Assigned task: Find the word "click" in the records below. List each line containing it.

[[ Material shown, beginning ]]

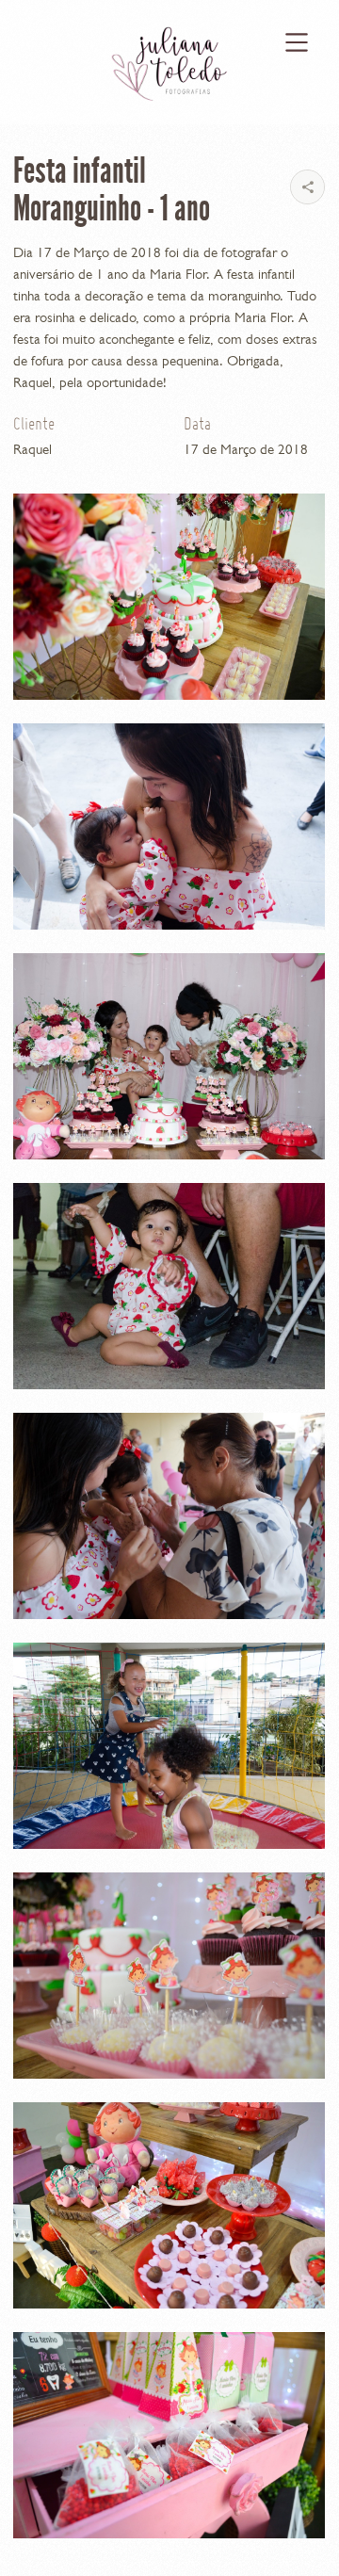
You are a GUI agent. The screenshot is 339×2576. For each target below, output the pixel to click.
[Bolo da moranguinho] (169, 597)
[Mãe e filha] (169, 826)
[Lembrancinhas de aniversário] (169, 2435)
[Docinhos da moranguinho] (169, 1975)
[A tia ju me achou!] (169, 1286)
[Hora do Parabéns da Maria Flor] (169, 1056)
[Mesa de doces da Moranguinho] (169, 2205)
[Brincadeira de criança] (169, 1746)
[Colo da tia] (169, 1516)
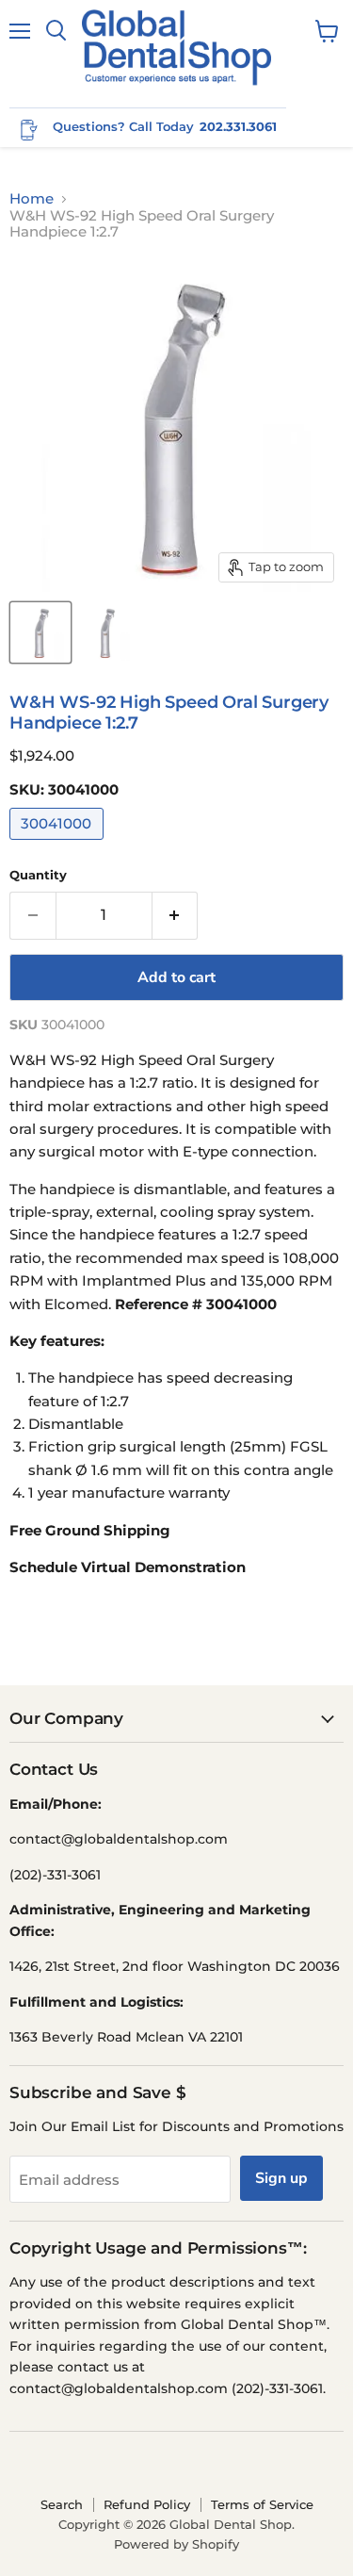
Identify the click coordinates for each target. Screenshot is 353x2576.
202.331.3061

[[ Material shown, end ]]

Reply:
You are a GUI agent. The screenshot is 339×2576. For each target below, output the pixel to click.
Identify the click coordinates for each target. Screenshot is 353x2576.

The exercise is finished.